• [EXERCISE REQUIREMENTS] Return every one of the records below word for word, but leave the pictures out of your answer.

• [RECORDS TO USE]
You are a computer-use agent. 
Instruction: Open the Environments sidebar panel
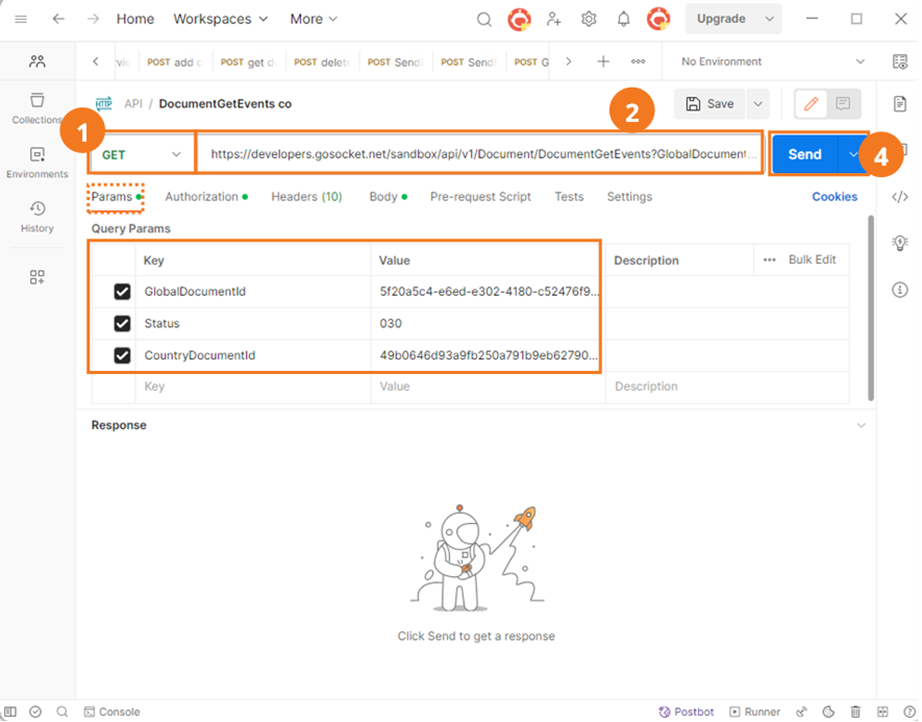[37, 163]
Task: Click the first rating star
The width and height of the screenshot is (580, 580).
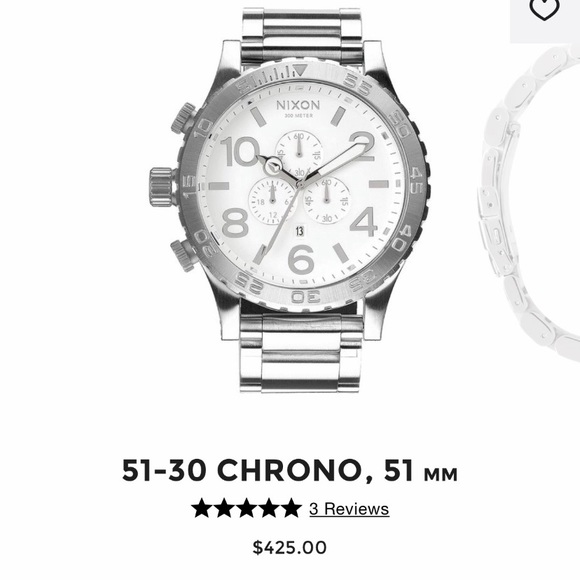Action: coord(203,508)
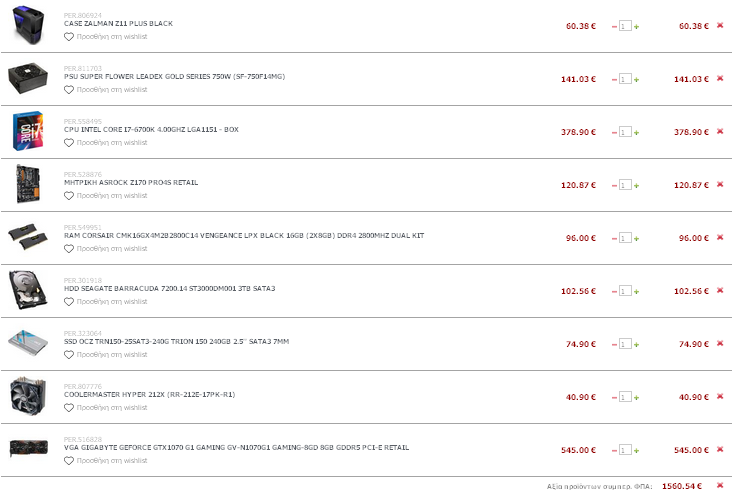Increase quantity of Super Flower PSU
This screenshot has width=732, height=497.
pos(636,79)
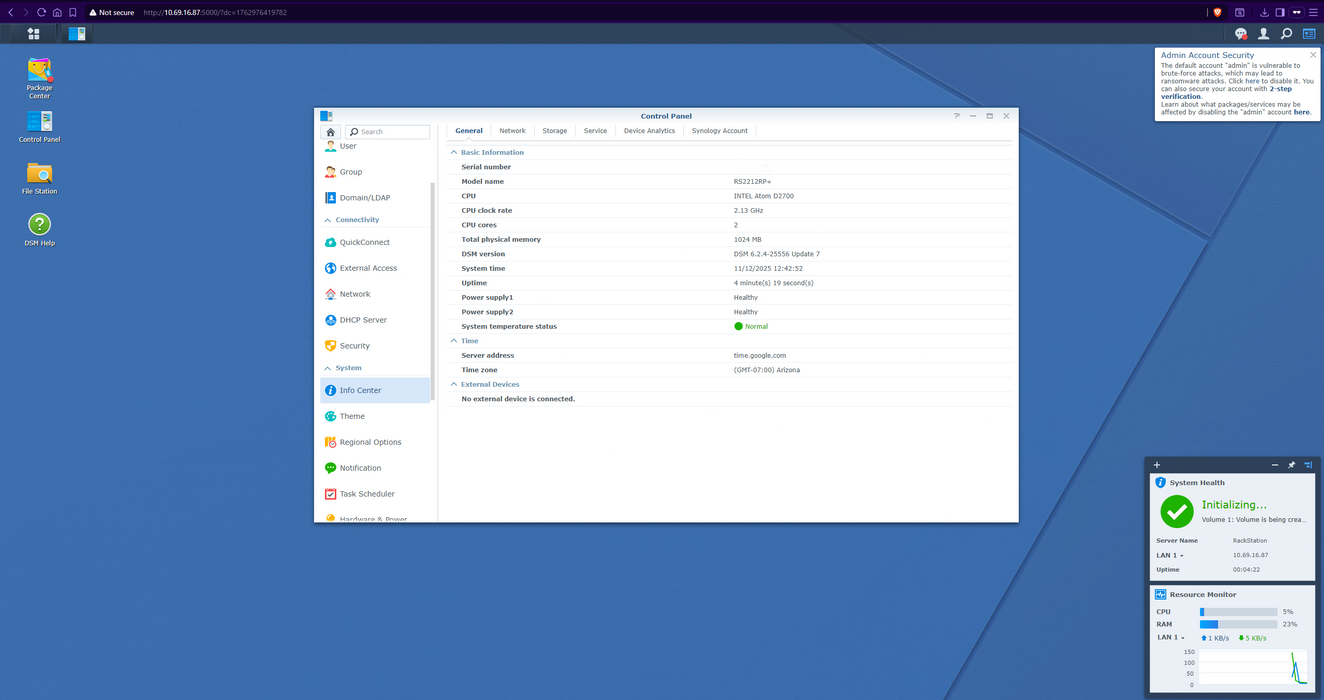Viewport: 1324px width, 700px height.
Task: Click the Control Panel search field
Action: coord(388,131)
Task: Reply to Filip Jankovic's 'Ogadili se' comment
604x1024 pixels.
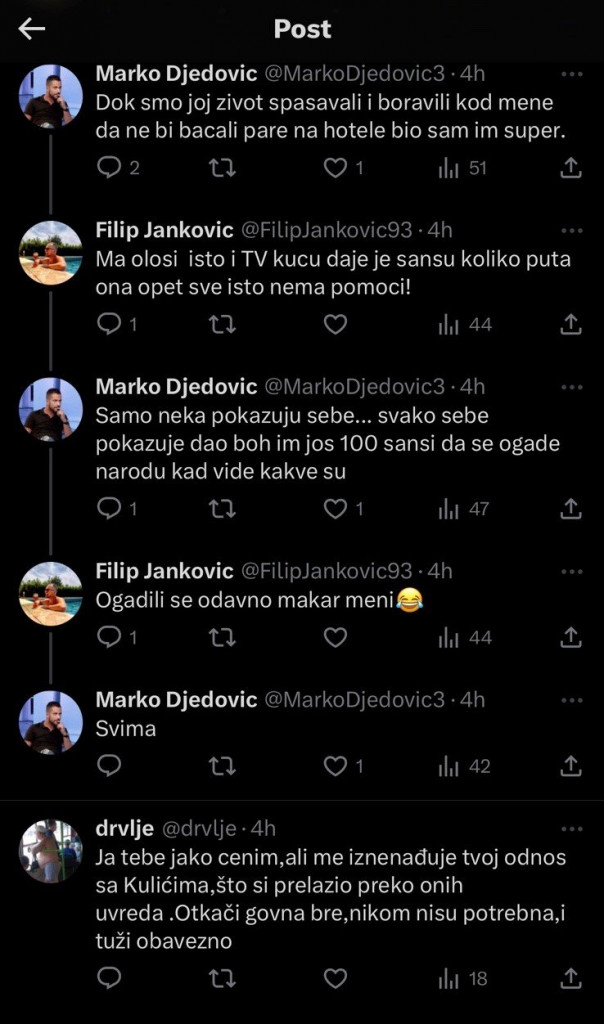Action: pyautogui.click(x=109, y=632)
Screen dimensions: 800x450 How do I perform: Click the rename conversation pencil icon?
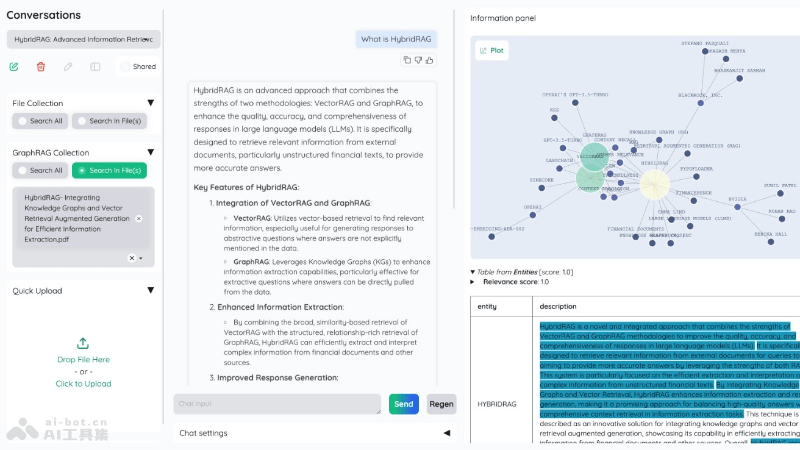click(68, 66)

• [WORKED SOLUTION]
You are a computer-use agent. 
Instruction: Open the Environments sidebar panel
[37, 163]
Task: Click the first rating star
The width and height of the screenshot is (580, 580).
Action: coord(203,508)
Increase quantity of Super Flower PSU
This screenshot has width=732, height=497.
pos(636,79)
Viewport: 1324px width, 700px height.
Task: Click the Control Panel search field
Action: coord(388,131)
Task: Reply to Filip Jankovic's 'Ogadili se' comment
604x1024 pixels.
Action: pyautogui.click(x=109, y=632)
Screen dimensions: 800x450 How do I perform: Click the rename conversation pencil icon?
click(68, 66)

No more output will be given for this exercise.